_The task_
Return each line of the listing in which the word "computer" appears.

_Records for this exercise_
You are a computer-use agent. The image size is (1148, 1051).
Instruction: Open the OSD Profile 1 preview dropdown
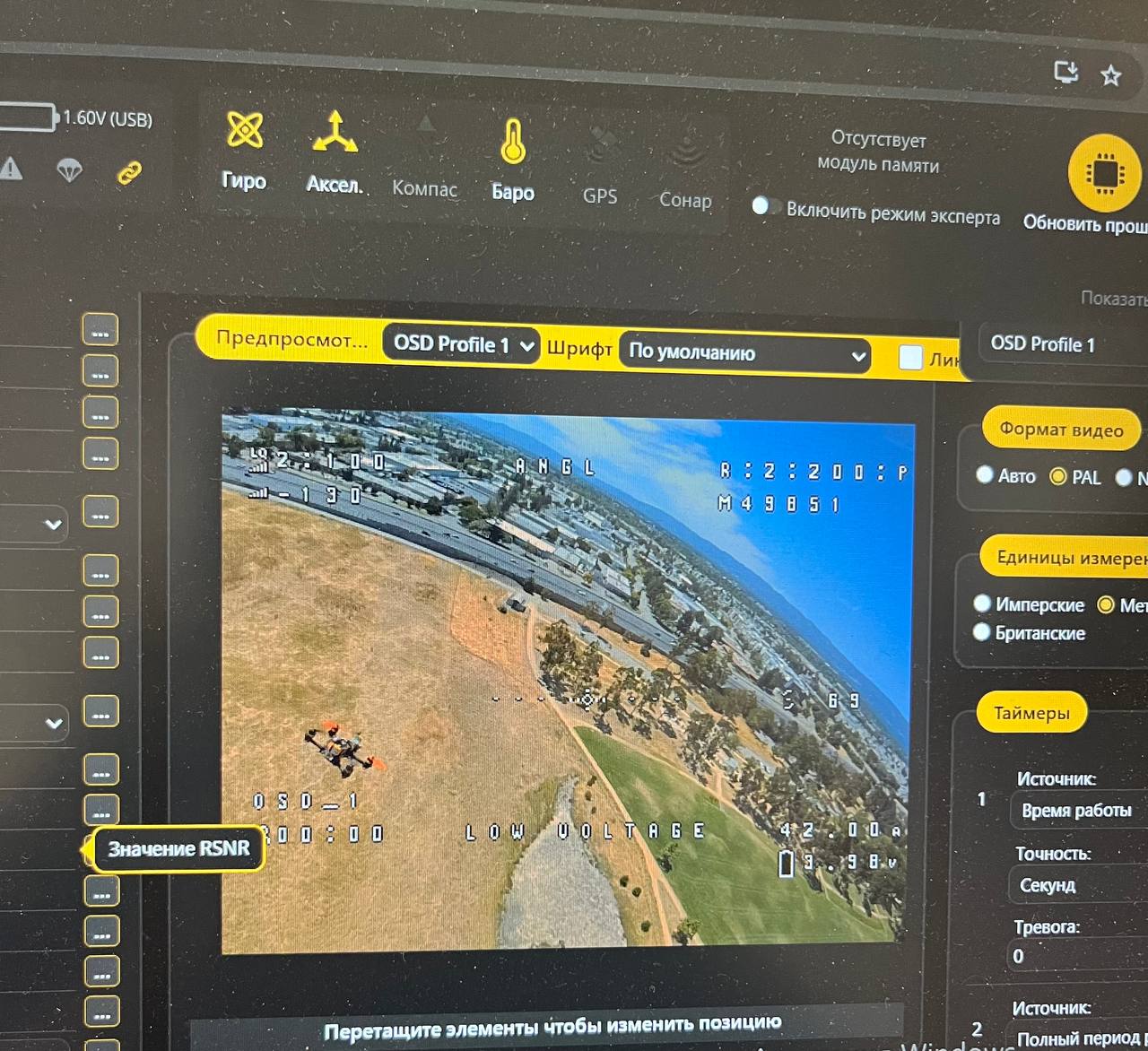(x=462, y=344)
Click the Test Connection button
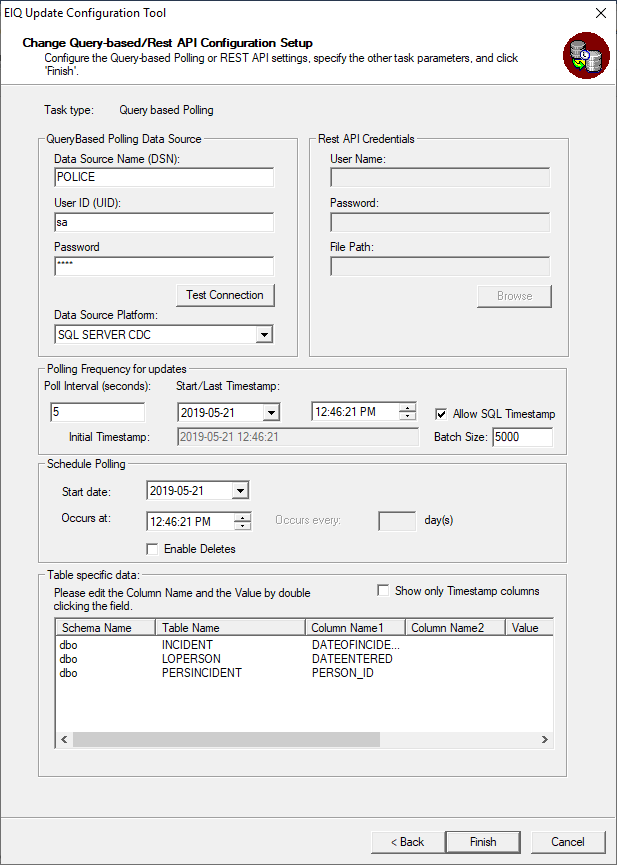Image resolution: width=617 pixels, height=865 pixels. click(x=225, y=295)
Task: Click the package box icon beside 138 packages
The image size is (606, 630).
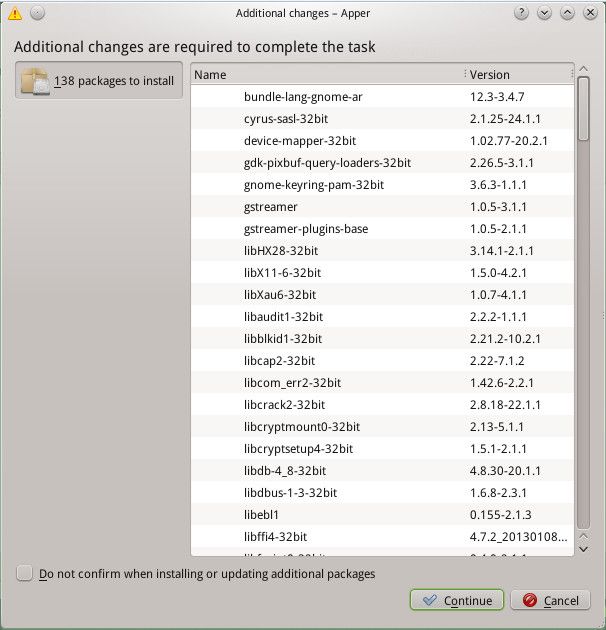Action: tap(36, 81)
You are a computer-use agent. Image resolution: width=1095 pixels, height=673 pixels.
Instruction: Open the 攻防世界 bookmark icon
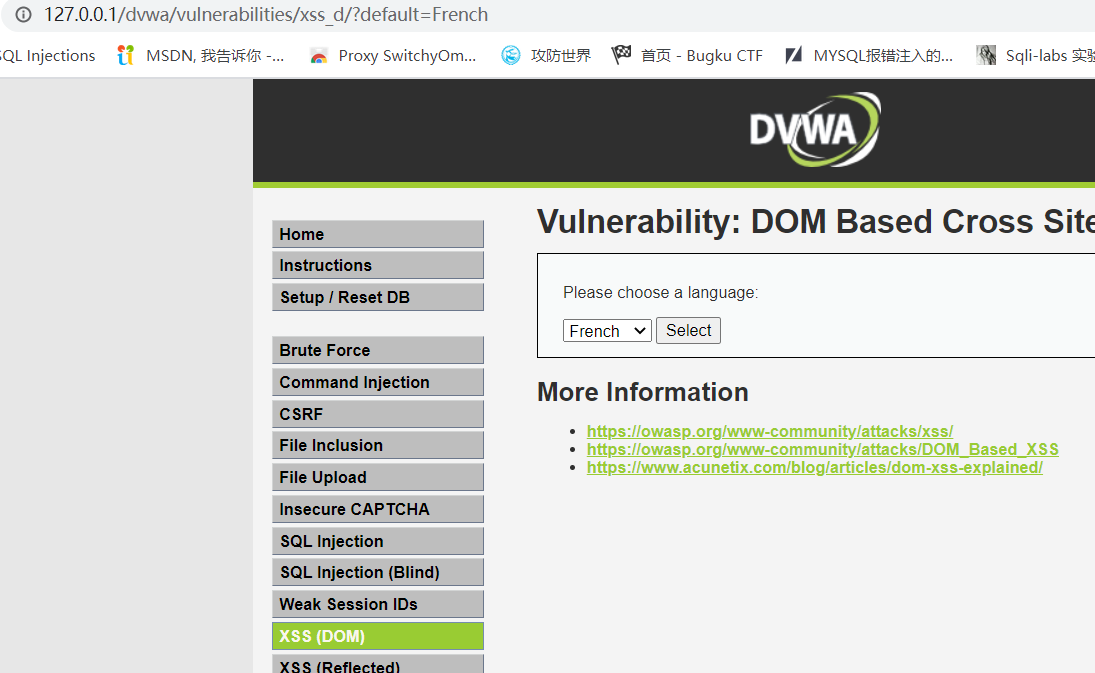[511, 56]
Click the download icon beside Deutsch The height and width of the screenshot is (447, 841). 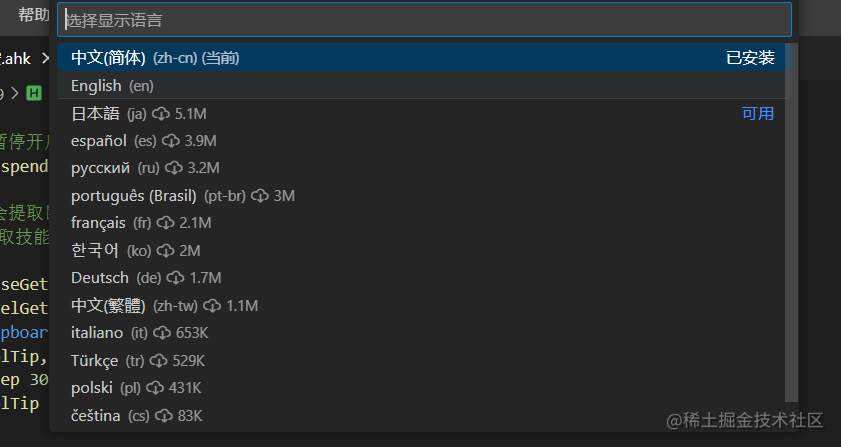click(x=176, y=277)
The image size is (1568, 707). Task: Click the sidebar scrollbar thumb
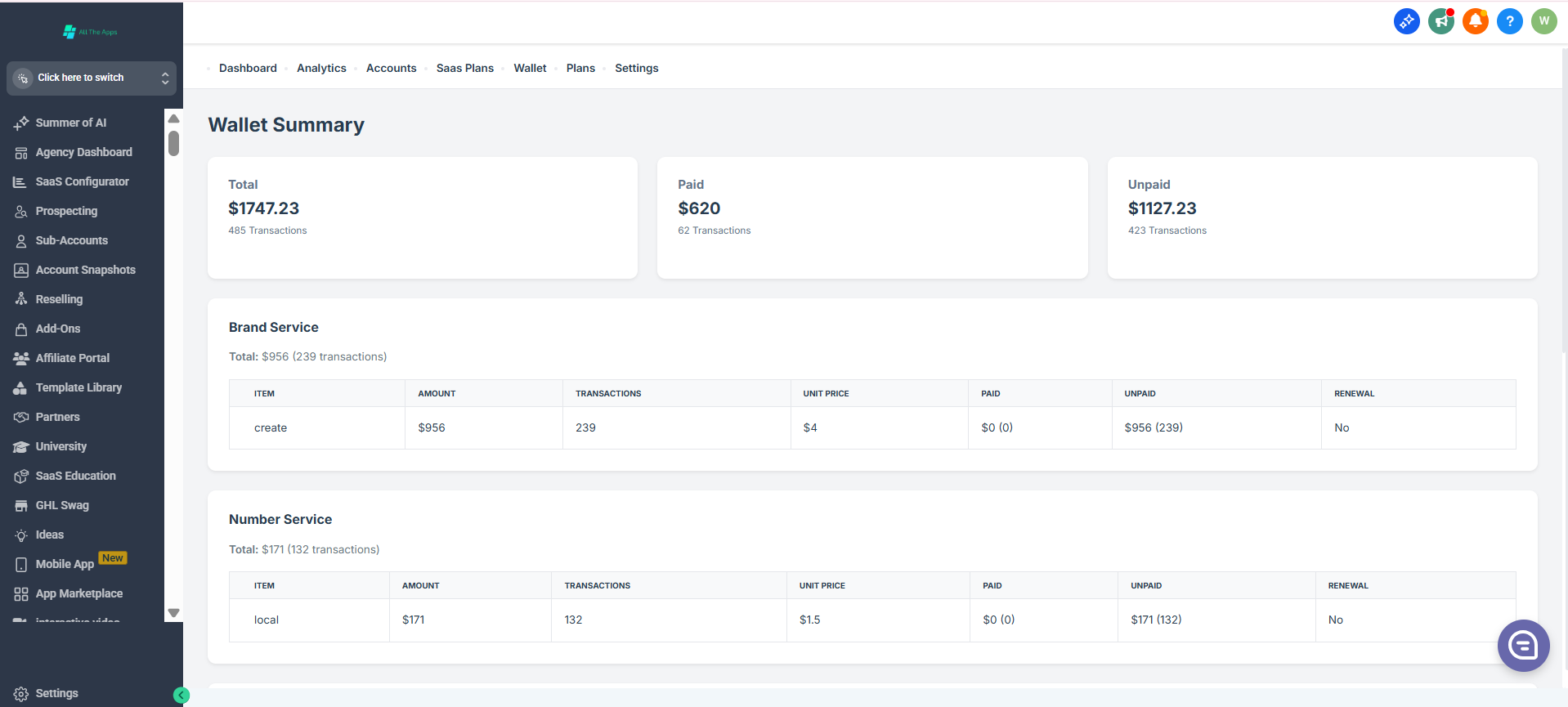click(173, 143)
* * *
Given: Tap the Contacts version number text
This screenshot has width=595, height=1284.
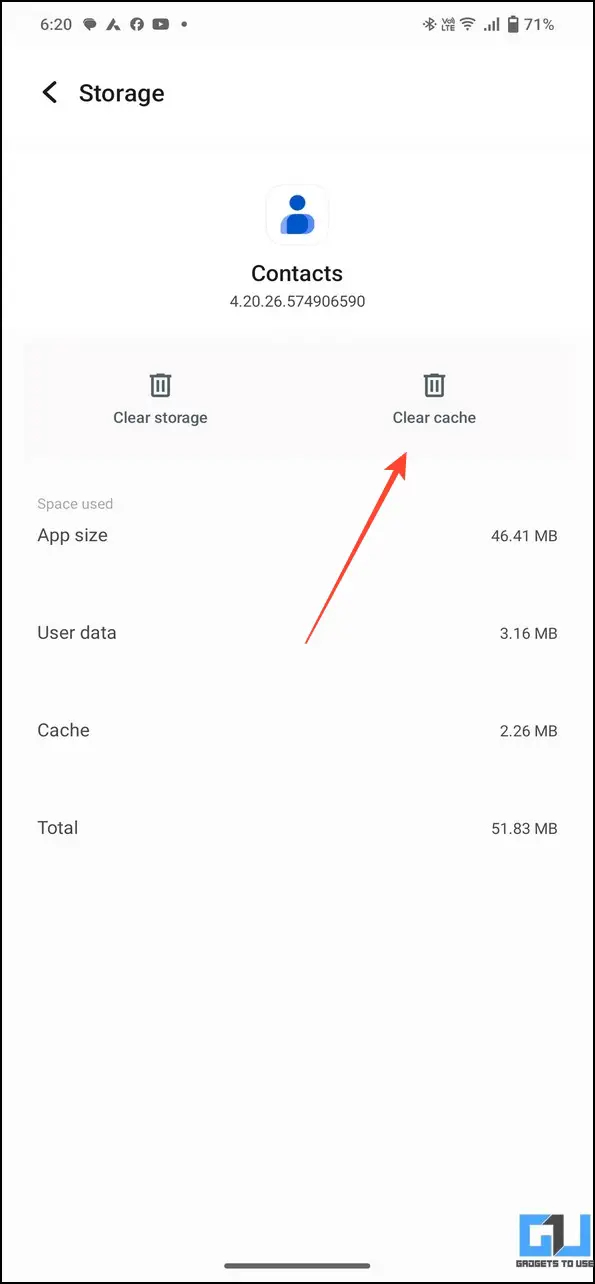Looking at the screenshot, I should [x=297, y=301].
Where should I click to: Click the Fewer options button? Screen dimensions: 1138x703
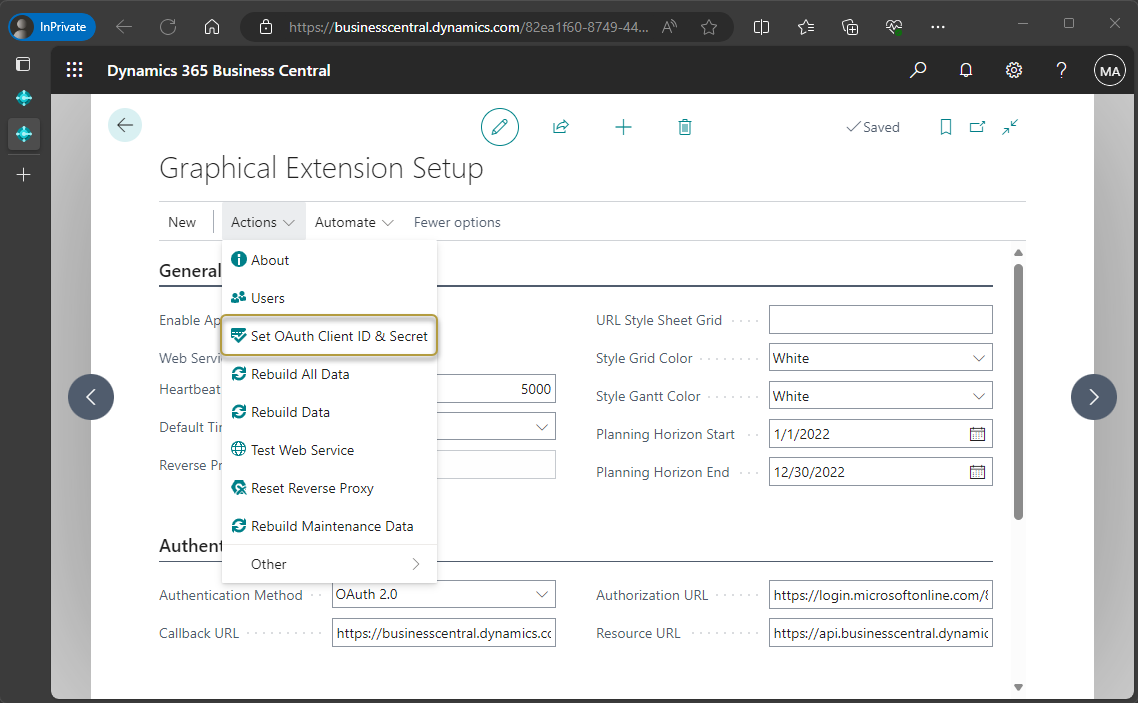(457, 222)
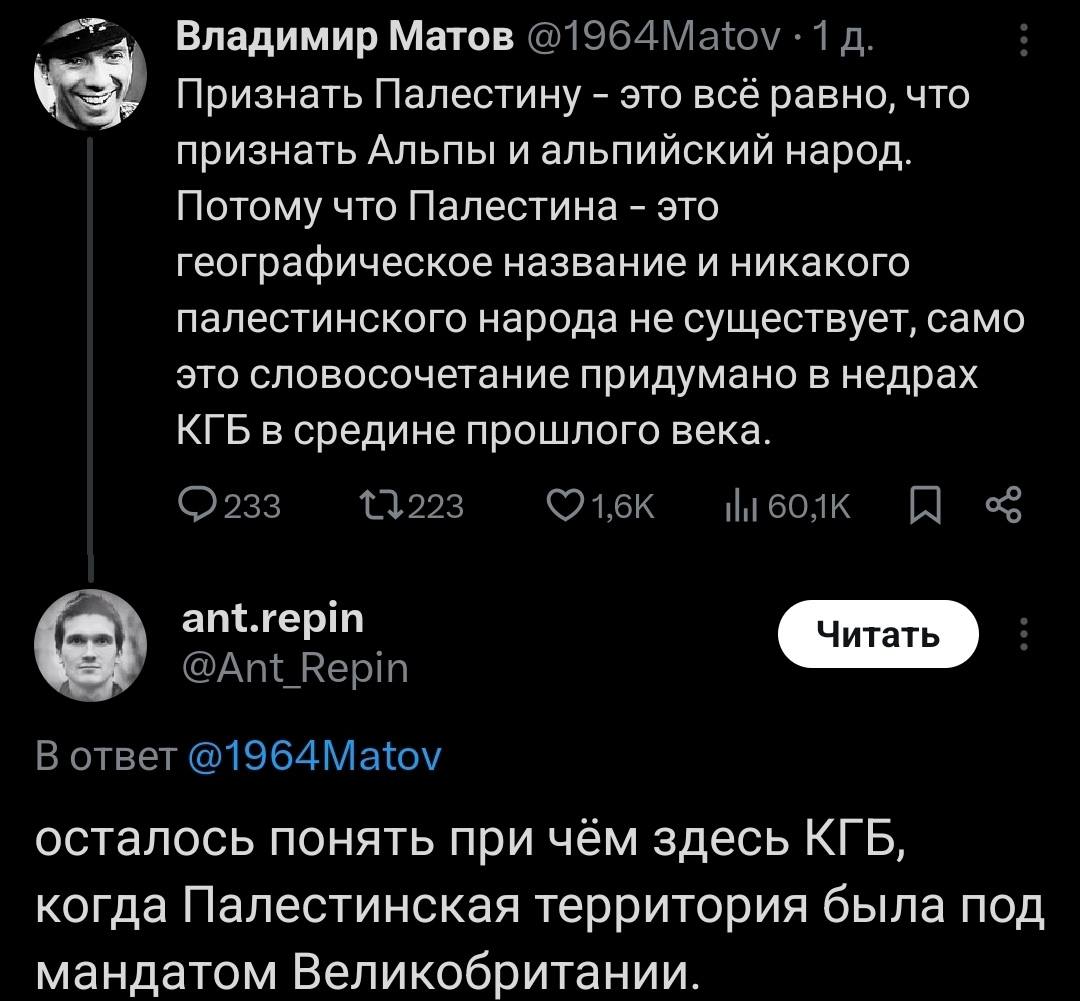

_Written answer_
You are a computer-use agent. The image size is (1148, 1051).
You are a computer-use agent. Image resolution: width=1095 pixels, height=673 pixels.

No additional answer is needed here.